I don’t really know, but there’s a lot in this innocent “WebRTC JS library” question that isn’t clear without digging a lot further.
Every now and again (= a week or two) I get a question asking me to help with the selection of this or that open source component, pick a CPaaS vendor for a project, find someone to outsource WebRTC work to or hire a stellar WebRTC developer.
Many of these emails are about shortcuts. Give us that silver bullet. Shortcuts seldomly work with WebRTC.
Last week, I had a question come in. A startup is looking for a “WebRTC JS library” to use. Something that does 1:1 voice chat rooms, stores user profiles, etc. It also needed to be inexpensive – Twilio is too expensive for them. And a free alternative was their main preference.
The problem I had with it, is that this simple question of which WebRTC JS library should I use didn’t align that well with the set of questions asked.
This article is about what components are needed for WebRTC deployments. If you’re looking to dig deeper into the media paths in WebRTC, then join my free webinar: Mesh, MCU or SFU
Let’s break down WebRTC to its main components as seen from a network architecture perspective:
- Signaling
- NAT traversal
- Media
- Other
Here’s a slide I’ve been using to explain where a device gets connected to in a typical WebRTC session –
Signaling
Signaling is how the devices reach out to one another. They can’t do it directly, since they don’t have each other’s IP address, and even if they could, we need some kind of a “protocol” for them to do that.

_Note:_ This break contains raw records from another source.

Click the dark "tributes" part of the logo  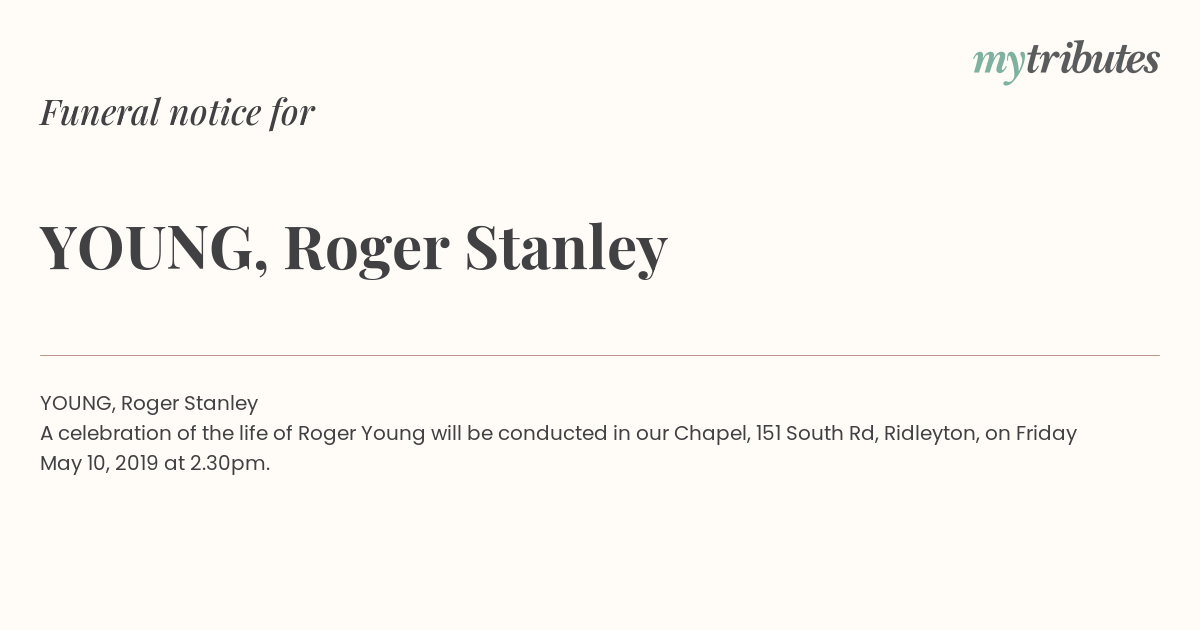(x=1092, y=59)
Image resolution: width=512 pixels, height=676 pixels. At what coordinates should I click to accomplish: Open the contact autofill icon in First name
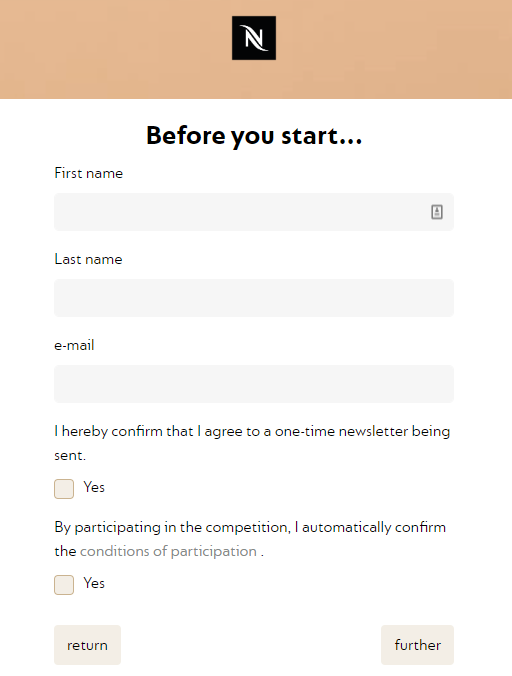[437, 212]
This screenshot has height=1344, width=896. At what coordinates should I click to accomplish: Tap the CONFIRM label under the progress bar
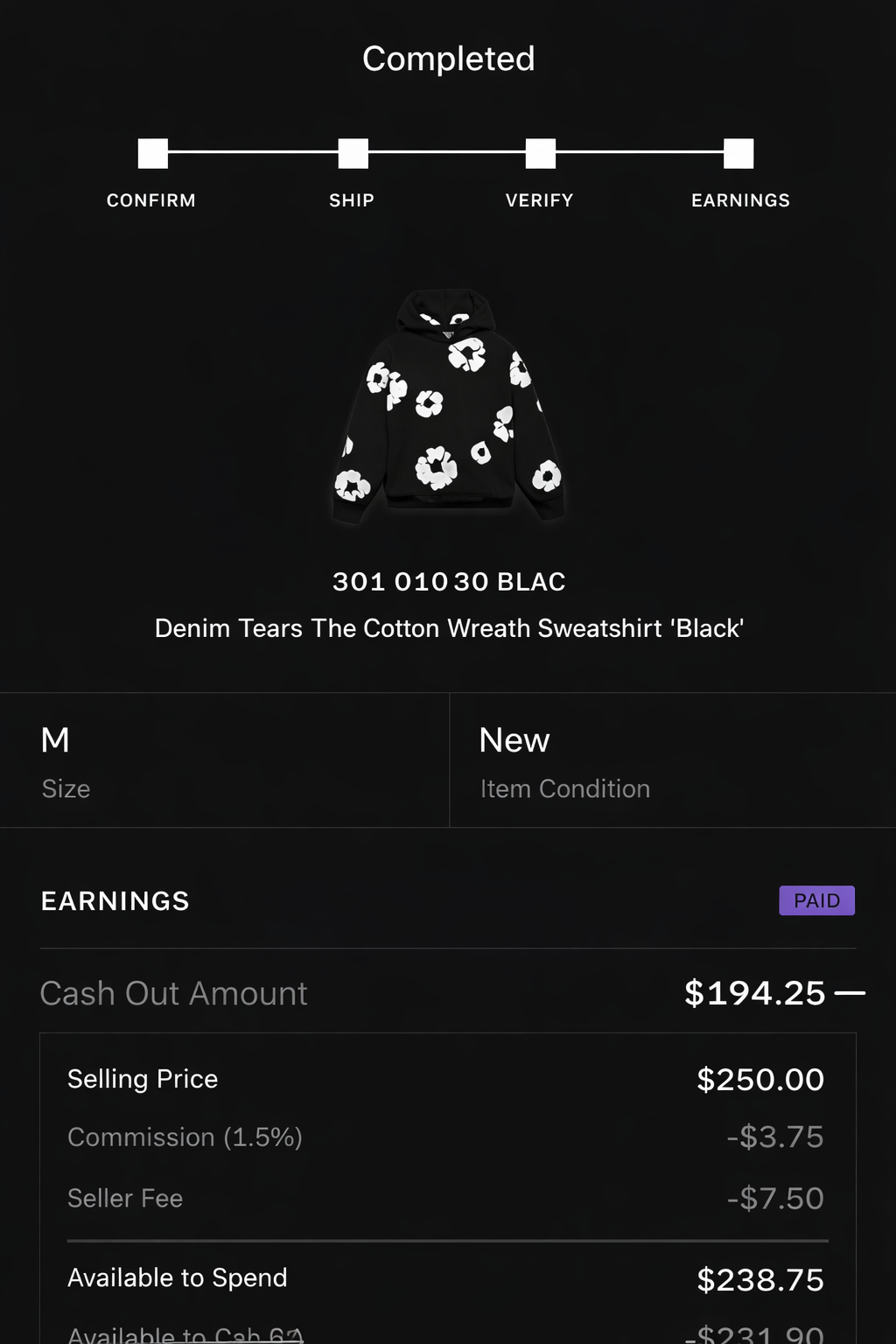coord(151,200)
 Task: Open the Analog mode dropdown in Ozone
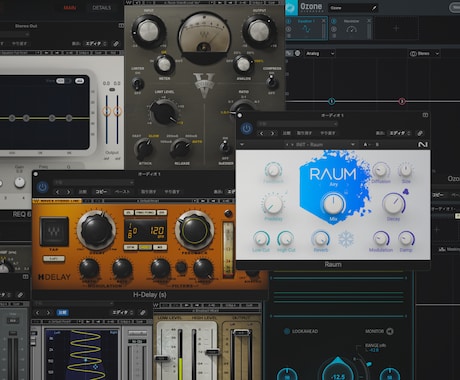(320, 53)
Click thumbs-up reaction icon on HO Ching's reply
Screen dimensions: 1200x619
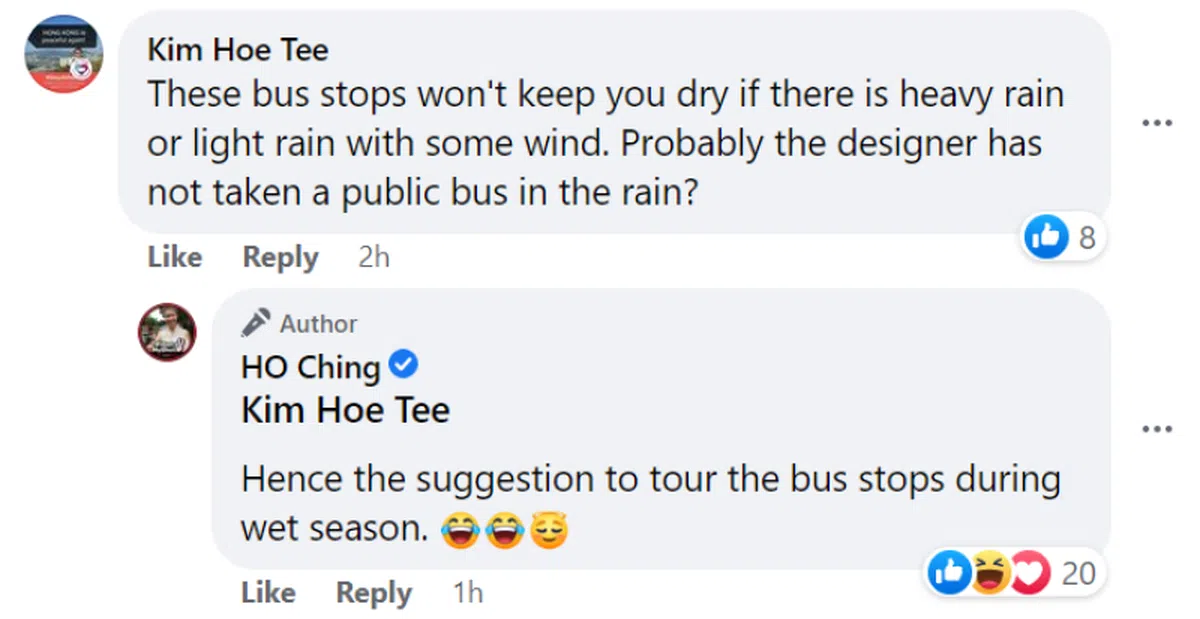point(946,573)
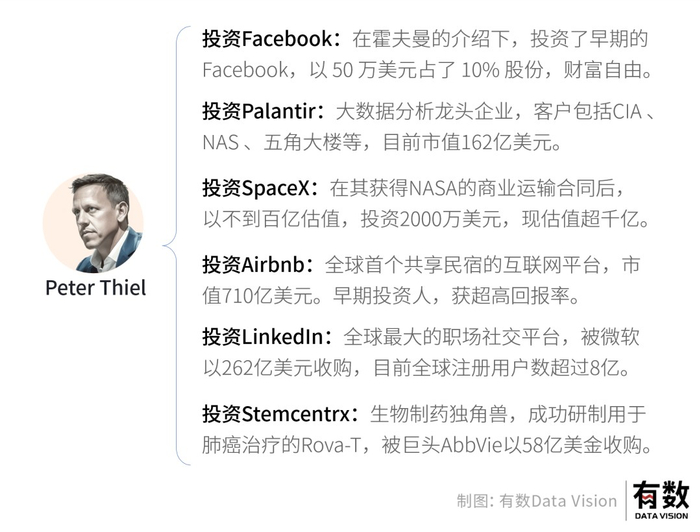Viewport: 700px width, 532px height.
Task: Click the 投资Airbnb heading
Action: pos(255,265)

Signaling in WebRTC is… non-existent. You need to bring your own signaling. This approach confuses some developers, and probably causes this lack of a good solution that fits no-one and everyone at the same time.

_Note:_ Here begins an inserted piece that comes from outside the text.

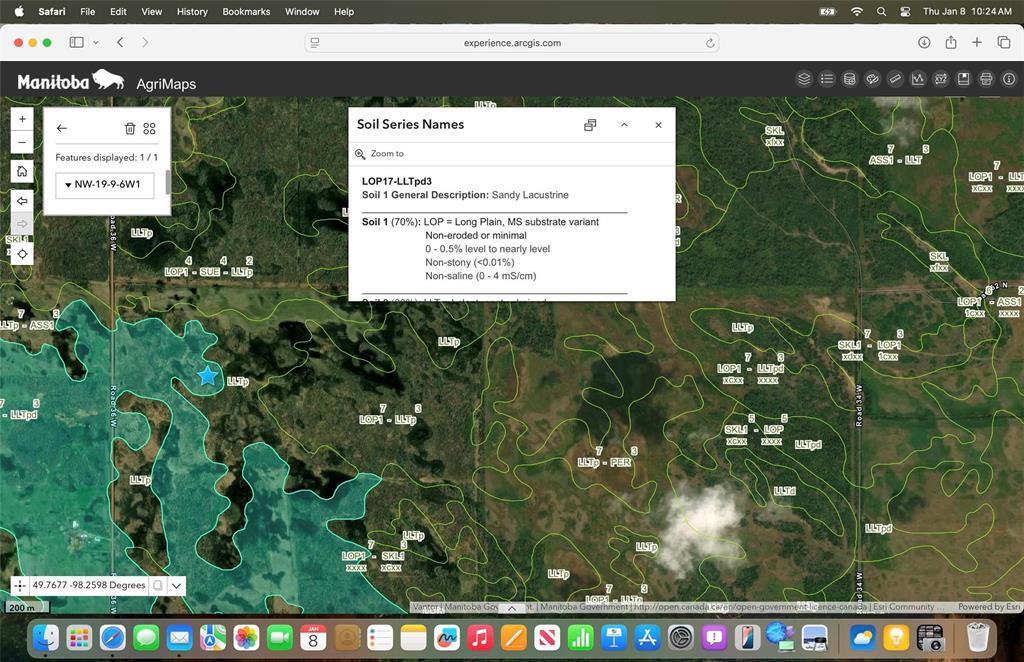The image size is (1024, 662).
Task: Click the map Home extent button
Action: 22,171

Today, you can use SIP, XMPP, MQTT or just proprietary protocols as your signaling for WebRTC traffic. Each such protocol will have its own set of frameworks, services and SDKs that you can use. Some will be free (open source) while others will be licensable software or SaaS based.
NAT traversal
NAT traversal is about being able to actually get media flowing.
WebRTC is P2P (peer to peer), meaning you can, in some cases, send media directly across devices. This is something that is impossible otherwise with web browsers. WebRTC also have a preference on using UDP, since it offers better real time low latency characteristics. It is also the only web browser traffic that makes use of UDP, which means it is sometimes blocked as well.
NAT traversal is how WebRTC get past these pesky issues, and it requires additional servers to help it out to do so. Some of these servers (TURN) may end up relaying all traffic through it…
At the end of the day, you will need to deploy these servers or pay for someone to do it for you (no free meals here).
Media
Recording. Group calling. The need to control media paths. Broadcasting. All these end up requiring media servers in the backend. Ones that can process media in one way or another.
The most common approaches today is to use SFUs and solve most of the world/media problems with them. These also offer some signaling protocol of their own – my preference is usually to short circuit these and redirect all this traffic through a different signaling/messaging path – especially for the more complex applications.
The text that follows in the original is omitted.